Doni recalls, “As soon as they were in a high chair, I’d let my toddlers stir batter or ‘cut’ things on their high-chair tray with a dull butter knife. Cooking involves lots of non-cooking preliminary activities. As children get a little older, they can scrub potatoes with a brush and shuck corn.But food prep starts before you set foot in the kitchen. Parents can start outside the kitchen and create a little garden where the kids can plant their own vegetables, which they’ll cook later. They can help with grocery shopping, and go to the farmers markets and allow them to pick out one healthy thing.”
Cooking with children helps expose them to new foods and it’s a smart way to get them to keep trying nutritious fruits and vegetables. Activities like counting carrots and broccoli and arranging them in a pattern or sequence on a plate contributes to early math and super early algebra skills! Families will discover their favorite things to make together and may want to try one of Doni’s favorite things: molasses finger cookies!

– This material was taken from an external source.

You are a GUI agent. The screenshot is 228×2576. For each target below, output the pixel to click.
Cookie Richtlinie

She says, “Treats like cookies are fun, and they’re something my grandchildren and I make fairly frequently, but we always box them up and give them away. But there are other things, too, like salads made with fruits that most kids like, such as all kinds of berries, apples and oranges. Personally, I have never been much of a carrot-coin, tomato-wedge, diced-celery salad person. Boooooring. Kids are more likely to eat salads if you can slip in things they already like, such as fruits I just mentioned.

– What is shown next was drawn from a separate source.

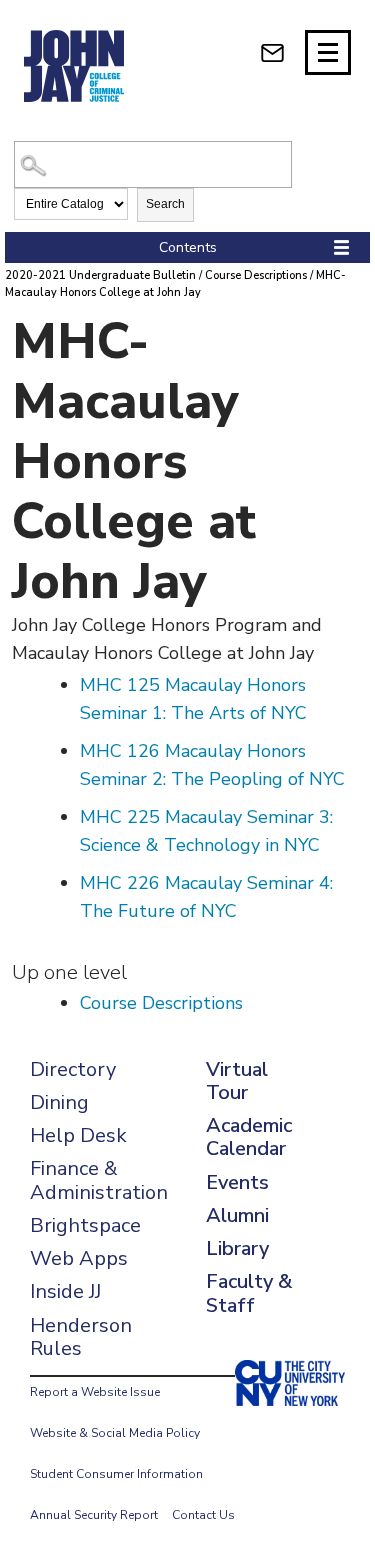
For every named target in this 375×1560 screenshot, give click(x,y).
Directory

Smoothies are fun, too, and the kids love plopping the ingredients in the blender. Quesadillas are easy, as are grilled cheese sandwiches. And kids love dips, whether it’s veggie sticks in ranch dressing or peanut butter sauce with apples. Meatballs are fun. Let the kids (with clean hands, of course) squish everything together. Remember, it’s crucial that an adult helps them wash their hands thoroughly to remove all traces of raw meat. In a perfect world, they’d use gloves.”
Cooking is an important life skill that children learn from joining parents and grandparents in the kitchen. As Doni says, “A child who can cook can grow up confident and able to feed him/herself, family, and friends. Plus, a person who cooks is popular, because who doesn’t want a friend who can cook and prepare delicious foods?”
From numeracy & literacy lessons and delicious, healthy (or sweet) snacks to the squinchy-eyed pucker after a curious little tongue tastes a lemon for the first time, great joy can be found when you cook with kids. Now, who’s ready to bust out the plastic measuring cups and a rubber spatula?